Thursday, June 30, 2005

War of the Worlds

T.E.R.R.I.F.Y.I.N.G.

I wasn't going to go. I don't like Tom Cruise anymore. But I went with Boyfriend and the rest of the New York locations department for this film. Well, almost all of them I think. There was lots of "Nice job on the intersection!"(Locations people find and manage the location for each scene). Boyfriend managed the first alien scene where the aliens first rise out of the ground and windows shatter, the church steeple falls (that was digital - didn't really happen, nor did the cracks in the earth, but it looked pretty real), and everyone is scared shitless. It was in the Iron Bound of Newark, NJ, and the whole town, who in real life consists of a bunch of Brazilians, were excited to have the film there for a few weeks (albeit lots of 'em got paid to be shut down or inconvenienced). Boyfriend also worked on the river scene in Virginia where dead bodies float down a strong river current. Five floatable dummies were used for the scene (I think), and they lost 2 of ‘em! They showed up a little later, which made a great story for the local paper.

But back to my impression (keep in mind, it's late, and I'm writing on nothing more than bad theatre nachos and mountain dew): terrifying. Not scary-movie terrifying, but 9/11 terrifying, which was Spielberg's intent. The aliens were the most terrifying and invoked feelings of helplessness at the Lowe's Kip theatre. Movie geeks and skeptics were glued to their seats while the tripods lasered everyone into thin air. Tom Cruise gave one of his best performances of the movie after he returned from seeing what they could do, unable to speak of it to his children. As with the rest of the movie, Spielberg threw in some 9/11 parallels that I won't give away, but it did cause feelings of unease. I'm not sure that I needed those feelings out of a summer thriller, but Spielberg achieved it.

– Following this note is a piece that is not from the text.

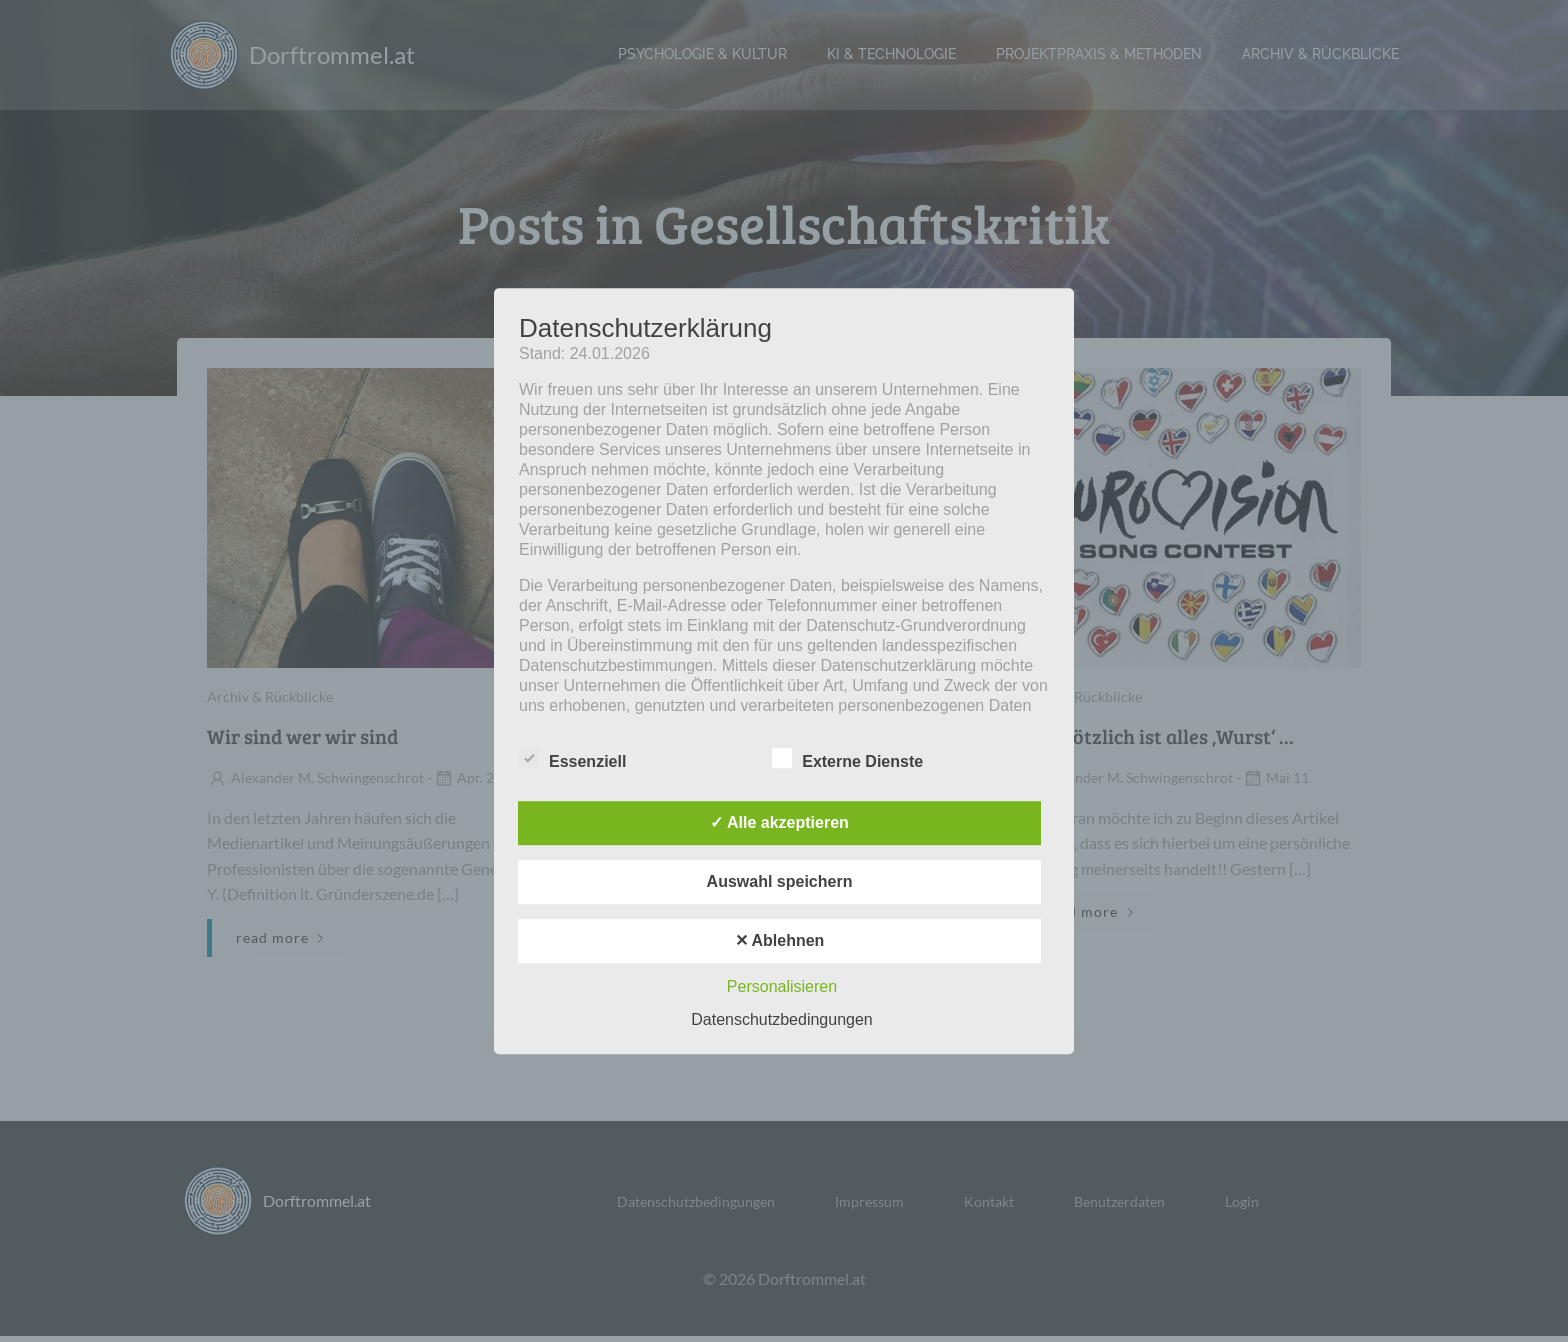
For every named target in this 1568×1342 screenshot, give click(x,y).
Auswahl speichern (780, 881)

The alien scenes were the only fluid scenes. All scenes with Tom in them were choppy and short, creating no flow, which was disappointing. Especially in the beginning, he might as well have been a robot. But then again, he was reacting to aliens, which were not on the set, so that may have been a strain for him.

Dakota Fanning displayed true and beautiful acting. She was supposed to be maybe 12 in the story, but she acted like a 30-year-old daughter of divorced parents, while at the same time, leading the plot twists with terrified, watery eyes.

I had issues with the discontinuity with time. There were many night scenes, and short, 30-second days. Minutes after a city was lasered into bits (if that), survivors were streaming out of the city, or maybe it was the next city evacuating. Regardless, suddenly, there were walking by a billboard of 'missing people' with nice, glossy photos and notes posed about the missing. This snapped me out of the reality of the film, and into the reality of my chair in the theatre, which was unfortunate. That was a little 9/11 detail that didn't fit in this movie. How could a 20 foot long billboard be put up, when houses were destroyed, and people were running for their lives while the aliens picked their way across the country?

In keeping with the timing discontinuity, when the first aliens rose out of the ground, and lightening struck 26 times in one place, everything stopped. Electricity, phones, cars, even watches. Airplanes couldn't fly. On day 2, an airplane dropped in a most inconvenient place. Why wouldn't it have dropped on Day 1, when everything went dead? Maybe it was because that area of the country hadn't experienced the aliens rising yet. Things like this didn't seem to add up.

Overall: see it. Yeah, I wouldn't have b/c I really don't like Tom Cruise, but the alien parts were awesome. I was really scared, but could semi-take Tom beyond a handful of emotional scenes, all the while almost getting horribly killed by the aliens, or fellow man. But the theatre experience is necessary if you're wanting to see this movie.

3 comments:

Unknown said...

Christian would have been much better. Tom was too big for this movie, not that I realized that would be possible.

Kelly Harms Wimmer said...

I think I am going to make Kyle take me. This sounds cuddlicious.

Unknown said...

Yes. I was grasping onto the arm of David the whole time.